Continué durmiendo y llegó el fantasma del 11 de marzo en Atocha. Se presentó cubierto con distintas sábanas: la del empeño de un gobierno narcisista en afrontar el shock nacional en solitario y jugar al ventajismo oportunista; la de su empecinamiento en negar lo que toda Europa ya anunciaba: que la matanza era islamista; y otra más donde se dibujaba el acoso opositor a las sedes del partido en el poder. Alta política: ni en el Congreso de Viena. Eso pensé en el sueño: ¿dónde estaba Metternich? ¿Dónde Talleyrand? Y vi que las mentiras del Prestige iban transformándose en otra que no nos trajo más que tensión y aumentó la dependencia de la mentira como forma de relación pública. Acabó llamándose la teoría de la conspiración y duró y duró y aún dura, aunque más apaciguada, y vuela a veces, con sus alas mucilaginosas, por ahí. La negación de la verdadera naturaleza del 11-M fue la Gran Mentira de parte de la derecha, hija especular de la rebelión del chapapote por parte de la izquierda.

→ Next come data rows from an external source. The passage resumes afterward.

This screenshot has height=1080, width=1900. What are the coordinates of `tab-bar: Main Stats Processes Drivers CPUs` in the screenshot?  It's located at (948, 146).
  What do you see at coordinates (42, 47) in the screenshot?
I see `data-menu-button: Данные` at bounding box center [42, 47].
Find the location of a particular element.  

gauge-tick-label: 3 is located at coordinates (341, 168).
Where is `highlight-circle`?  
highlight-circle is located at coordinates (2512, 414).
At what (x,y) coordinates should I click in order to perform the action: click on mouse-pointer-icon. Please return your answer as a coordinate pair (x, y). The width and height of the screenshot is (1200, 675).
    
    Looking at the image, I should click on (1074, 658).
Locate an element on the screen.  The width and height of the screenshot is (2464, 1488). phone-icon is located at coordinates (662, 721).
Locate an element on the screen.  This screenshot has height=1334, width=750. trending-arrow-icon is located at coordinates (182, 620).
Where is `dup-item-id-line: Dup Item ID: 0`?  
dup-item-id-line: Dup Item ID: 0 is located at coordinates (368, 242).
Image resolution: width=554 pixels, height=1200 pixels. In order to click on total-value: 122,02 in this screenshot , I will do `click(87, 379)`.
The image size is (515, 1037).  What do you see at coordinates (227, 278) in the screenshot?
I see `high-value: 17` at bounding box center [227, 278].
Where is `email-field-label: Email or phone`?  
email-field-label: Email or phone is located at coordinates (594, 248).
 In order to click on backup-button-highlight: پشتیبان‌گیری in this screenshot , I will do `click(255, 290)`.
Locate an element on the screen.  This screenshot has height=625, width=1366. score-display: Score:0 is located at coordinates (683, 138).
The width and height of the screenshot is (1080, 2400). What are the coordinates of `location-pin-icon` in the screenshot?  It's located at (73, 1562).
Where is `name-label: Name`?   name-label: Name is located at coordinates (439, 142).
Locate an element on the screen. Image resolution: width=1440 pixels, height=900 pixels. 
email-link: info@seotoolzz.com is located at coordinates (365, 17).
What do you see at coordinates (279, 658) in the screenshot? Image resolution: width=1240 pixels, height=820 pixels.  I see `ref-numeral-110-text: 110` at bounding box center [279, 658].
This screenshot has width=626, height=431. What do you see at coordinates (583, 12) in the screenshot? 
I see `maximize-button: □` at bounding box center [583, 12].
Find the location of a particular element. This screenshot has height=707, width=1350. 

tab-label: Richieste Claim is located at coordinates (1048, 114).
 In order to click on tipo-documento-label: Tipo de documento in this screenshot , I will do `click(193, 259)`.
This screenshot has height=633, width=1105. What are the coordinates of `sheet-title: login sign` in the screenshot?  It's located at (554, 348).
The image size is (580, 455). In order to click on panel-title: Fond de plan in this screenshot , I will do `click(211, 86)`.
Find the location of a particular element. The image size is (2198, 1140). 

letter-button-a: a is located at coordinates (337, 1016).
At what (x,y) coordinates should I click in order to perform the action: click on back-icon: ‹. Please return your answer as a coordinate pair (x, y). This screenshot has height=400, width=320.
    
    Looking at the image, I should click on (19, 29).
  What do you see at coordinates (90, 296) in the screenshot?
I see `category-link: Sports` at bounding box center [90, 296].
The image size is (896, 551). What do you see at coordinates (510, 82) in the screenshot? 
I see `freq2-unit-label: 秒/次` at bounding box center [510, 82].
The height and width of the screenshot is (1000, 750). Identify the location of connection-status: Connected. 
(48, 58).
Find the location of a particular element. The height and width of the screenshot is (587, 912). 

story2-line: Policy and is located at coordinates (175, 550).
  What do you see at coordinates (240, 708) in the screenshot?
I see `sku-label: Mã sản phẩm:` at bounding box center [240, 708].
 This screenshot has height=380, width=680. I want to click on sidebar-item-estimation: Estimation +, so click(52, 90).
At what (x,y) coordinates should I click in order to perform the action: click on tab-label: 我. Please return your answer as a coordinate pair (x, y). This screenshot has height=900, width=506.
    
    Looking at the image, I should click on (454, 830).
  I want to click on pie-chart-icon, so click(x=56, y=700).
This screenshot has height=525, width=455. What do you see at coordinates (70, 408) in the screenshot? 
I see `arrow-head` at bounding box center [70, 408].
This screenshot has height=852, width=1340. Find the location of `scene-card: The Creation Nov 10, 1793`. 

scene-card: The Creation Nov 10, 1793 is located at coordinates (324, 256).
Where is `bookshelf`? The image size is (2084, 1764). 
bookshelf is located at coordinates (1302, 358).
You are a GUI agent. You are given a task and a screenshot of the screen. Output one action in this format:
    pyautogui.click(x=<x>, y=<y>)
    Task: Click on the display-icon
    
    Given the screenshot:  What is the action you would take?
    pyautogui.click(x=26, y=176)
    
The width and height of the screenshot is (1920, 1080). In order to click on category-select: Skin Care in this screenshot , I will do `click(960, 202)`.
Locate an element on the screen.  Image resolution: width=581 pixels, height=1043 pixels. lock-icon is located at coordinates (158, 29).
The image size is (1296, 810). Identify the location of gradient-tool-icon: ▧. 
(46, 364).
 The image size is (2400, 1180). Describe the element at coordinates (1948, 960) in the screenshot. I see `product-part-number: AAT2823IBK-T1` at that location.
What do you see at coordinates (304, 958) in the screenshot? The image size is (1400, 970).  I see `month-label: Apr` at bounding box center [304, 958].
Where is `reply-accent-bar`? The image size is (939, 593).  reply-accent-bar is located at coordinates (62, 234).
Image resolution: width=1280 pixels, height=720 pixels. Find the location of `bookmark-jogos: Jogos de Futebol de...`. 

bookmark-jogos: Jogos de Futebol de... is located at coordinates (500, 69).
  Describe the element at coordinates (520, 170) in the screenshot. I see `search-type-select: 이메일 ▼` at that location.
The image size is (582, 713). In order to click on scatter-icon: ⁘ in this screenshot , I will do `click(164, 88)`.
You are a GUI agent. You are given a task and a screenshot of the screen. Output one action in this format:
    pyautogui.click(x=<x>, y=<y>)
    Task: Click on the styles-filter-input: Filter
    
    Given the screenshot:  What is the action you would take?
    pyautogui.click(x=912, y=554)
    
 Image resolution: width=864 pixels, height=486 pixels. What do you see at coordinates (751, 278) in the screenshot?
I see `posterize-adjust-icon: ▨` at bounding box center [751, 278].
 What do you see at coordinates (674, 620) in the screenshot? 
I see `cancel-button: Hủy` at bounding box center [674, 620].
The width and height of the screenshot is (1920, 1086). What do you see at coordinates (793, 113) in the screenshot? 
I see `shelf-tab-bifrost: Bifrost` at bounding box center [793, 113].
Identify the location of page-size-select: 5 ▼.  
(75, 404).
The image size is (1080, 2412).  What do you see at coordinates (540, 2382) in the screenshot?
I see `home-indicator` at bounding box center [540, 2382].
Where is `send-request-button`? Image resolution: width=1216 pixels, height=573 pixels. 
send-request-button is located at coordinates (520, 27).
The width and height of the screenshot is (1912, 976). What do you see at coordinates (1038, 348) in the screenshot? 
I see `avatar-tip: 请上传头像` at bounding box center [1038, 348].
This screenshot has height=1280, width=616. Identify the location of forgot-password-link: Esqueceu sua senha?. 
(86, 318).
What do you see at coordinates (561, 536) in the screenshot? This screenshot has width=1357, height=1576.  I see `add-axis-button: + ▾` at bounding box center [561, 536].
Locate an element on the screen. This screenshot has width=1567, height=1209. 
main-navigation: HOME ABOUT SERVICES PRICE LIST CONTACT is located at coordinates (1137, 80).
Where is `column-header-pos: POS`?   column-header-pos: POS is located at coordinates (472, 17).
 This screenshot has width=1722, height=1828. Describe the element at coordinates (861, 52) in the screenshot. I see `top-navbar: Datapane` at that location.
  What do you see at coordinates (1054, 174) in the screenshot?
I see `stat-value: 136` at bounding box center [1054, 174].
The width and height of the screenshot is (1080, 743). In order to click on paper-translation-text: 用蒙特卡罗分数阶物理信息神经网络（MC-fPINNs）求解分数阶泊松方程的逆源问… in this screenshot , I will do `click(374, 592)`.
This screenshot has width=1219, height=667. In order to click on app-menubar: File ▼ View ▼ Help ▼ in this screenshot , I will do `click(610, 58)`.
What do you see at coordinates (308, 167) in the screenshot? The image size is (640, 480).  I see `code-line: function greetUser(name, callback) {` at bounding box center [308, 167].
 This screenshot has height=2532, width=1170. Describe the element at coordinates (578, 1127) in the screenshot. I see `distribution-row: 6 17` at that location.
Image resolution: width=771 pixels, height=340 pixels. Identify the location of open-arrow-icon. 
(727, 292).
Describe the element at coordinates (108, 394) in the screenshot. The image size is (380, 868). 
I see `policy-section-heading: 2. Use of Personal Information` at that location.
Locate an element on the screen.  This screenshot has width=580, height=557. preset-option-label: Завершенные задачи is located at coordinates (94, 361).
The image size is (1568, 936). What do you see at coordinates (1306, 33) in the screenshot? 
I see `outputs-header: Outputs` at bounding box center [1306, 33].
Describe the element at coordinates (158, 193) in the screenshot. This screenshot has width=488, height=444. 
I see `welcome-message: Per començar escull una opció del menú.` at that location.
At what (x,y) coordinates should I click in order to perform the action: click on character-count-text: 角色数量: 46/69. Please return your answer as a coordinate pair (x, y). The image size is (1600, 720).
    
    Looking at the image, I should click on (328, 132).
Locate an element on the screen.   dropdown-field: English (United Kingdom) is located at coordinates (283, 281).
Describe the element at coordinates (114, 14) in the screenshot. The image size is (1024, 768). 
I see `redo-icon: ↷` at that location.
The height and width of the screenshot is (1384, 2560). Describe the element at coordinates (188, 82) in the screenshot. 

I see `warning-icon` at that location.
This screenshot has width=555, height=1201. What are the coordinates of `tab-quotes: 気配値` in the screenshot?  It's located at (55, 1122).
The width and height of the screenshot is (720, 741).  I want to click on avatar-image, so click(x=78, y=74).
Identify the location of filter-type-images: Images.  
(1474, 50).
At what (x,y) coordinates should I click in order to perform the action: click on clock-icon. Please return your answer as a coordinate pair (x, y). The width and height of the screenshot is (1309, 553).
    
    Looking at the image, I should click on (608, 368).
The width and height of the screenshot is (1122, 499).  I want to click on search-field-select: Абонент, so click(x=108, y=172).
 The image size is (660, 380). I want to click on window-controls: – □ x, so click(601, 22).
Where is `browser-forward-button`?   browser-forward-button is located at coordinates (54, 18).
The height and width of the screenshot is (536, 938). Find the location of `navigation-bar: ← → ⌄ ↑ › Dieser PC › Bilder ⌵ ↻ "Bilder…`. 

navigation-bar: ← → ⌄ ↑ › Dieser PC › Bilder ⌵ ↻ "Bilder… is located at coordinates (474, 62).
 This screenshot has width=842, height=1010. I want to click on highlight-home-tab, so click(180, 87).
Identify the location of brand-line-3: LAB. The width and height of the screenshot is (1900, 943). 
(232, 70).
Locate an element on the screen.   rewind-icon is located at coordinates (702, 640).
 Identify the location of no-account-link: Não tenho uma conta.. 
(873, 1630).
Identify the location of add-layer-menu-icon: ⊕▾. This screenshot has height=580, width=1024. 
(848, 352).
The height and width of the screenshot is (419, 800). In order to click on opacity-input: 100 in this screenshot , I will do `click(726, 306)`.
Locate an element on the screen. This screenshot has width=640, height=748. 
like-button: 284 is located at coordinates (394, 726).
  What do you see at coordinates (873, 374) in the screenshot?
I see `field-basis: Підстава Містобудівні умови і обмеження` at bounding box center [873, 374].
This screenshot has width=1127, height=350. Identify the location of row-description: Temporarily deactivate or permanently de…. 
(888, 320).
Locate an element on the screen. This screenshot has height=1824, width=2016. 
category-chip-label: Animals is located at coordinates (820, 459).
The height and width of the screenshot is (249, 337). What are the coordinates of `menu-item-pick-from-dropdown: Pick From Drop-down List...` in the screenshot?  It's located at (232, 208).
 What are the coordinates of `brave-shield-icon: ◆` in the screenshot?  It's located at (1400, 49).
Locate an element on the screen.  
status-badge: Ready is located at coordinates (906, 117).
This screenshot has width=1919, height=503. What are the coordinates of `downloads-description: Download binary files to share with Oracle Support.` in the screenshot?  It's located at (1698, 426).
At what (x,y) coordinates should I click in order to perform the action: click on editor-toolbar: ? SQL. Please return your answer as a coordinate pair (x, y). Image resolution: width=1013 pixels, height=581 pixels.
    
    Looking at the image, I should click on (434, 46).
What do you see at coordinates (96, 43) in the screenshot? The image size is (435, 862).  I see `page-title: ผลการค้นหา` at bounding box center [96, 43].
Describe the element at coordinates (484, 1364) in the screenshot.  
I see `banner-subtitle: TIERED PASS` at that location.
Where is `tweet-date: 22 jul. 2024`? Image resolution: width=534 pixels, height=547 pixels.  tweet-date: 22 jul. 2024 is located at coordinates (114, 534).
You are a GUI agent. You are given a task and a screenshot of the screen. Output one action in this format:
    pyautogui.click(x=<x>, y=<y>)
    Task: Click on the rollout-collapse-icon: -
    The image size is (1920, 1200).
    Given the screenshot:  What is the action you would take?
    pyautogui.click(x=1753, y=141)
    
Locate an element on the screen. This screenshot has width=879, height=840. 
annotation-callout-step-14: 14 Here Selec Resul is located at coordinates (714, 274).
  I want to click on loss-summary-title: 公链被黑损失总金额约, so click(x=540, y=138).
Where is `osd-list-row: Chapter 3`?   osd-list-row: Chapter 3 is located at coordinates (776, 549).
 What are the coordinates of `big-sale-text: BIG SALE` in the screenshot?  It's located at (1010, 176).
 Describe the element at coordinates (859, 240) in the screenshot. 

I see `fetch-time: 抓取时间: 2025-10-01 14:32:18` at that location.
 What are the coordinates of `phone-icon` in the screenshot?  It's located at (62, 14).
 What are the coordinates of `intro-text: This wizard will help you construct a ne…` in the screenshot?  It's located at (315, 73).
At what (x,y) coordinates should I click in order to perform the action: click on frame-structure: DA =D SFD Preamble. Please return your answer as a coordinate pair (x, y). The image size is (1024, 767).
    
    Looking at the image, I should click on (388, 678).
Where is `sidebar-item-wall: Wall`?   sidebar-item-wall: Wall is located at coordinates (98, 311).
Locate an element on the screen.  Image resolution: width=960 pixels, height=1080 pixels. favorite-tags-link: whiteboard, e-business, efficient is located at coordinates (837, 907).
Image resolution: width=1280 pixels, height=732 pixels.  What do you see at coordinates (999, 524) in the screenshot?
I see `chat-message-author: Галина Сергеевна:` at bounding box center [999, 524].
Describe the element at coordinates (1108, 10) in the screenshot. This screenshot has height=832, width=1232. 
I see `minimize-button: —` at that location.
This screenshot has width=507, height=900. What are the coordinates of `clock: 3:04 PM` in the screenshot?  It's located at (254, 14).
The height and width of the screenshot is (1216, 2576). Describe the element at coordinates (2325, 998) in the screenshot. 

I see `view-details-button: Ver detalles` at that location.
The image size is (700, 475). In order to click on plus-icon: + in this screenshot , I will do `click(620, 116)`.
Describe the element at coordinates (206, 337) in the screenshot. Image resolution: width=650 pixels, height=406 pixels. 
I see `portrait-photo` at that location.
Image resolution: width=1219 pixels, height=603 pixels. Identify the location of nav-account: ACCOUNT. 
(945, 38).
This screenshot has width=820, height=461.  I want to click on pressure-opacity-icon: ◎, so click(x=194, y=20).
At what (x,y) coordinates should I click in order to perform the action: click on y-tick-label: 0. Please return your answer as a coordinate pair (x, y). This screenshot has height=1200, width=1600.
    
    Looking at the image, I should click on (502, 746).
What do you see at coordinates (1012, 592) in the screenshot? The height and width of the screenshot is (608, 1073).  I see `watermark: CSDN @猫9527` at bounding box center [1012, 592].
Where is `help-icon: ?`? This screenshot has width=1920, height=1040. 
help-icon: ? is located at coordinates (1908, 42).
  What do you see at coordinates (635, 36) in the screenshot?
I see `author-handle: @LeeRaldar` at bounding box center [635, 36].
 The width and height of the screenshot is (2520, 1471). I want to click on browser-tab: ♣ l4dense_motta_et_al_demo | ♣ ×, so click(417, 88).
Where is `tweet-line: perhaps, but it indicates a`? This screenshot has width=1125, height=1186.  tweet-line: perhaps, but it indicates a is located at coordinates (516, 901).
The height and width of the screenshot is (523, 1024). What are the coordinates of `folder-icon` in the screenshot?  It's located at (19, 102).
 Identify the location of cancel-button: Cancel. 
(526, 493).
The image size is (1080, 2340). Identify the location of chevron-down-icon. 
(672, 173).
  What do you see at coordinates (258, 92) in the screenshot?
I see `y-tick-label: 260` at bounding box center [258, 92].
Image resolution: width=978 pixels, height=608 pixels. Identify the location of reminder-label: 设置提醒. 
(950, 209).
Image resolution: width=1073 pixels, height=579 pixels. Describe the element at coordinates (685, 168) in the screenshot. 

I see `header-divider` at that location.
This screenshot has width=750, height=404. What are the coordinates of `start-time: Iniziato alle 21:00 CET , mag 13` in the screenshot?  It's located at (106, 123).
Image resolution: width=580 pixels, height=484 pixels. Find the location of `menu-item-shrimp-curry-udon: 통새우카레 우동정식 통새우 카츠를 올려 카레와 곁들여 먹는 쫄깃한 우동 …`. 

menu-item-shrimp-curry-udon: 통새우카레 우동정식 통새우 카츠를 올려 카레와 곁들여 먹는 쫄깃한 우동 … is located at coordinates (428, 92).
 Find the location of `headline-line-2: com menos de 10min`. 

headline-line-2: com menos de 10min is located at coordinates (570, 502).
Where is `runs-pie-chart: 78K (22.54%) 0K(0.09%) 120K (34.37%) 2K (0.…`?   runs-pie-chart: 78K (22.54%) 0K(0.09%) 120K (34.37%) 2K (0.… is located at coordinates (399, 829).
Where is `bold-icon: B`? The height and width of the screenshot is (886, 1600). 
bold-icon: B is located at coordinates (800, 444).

Se supone que la clase política debe articular y no disgregar y pocas cosas disgregan tanto a la larga como la mentira. Ocurre en la amistad, en la familia y en la sociedad. Son una bomba de relojería de la que nadie tiene el conmutador para detener el avance de su tic-tac. Cuando estalla aparece el populismo ya sin necesidad de camuflarse. Yo continuaba durmiendo y me pareció oír eso, que esa bomba estallaba. Pero pensé que era de mentiras.

Postdata: esta semana que es de luto en Mallorca. La sicalíptica gestión de Sa Nostra –vamos a ser delicados– ha acabado con el cierre de su Centre Cultural de la calle Concepció, un lugar que en las últimas décadas lo fue de cultura y civilidad. Literatura, cine, música, debate... la lista de nombres, de vidas y de ideas sería interminable. Su relación como reflejo y enriquecimiento cultural de nuestra sociedad, impecable: ahí estuvimos todos. Y lo mismo fue la labor de los cines Renoir que también cierran. Las películas en versión original y las películas que por no ser excesivamente comerciales pudimos contemplar en ellos, también son memoria de una de los mejores rostros de la vida: los trabajos y los días del hombre cuando sabe hacer bien las cosas. A partir de ahora la vida en Palma es más pobre. Bastante más pobre y eso, a la larga, se acaba pagando. Como la mentira.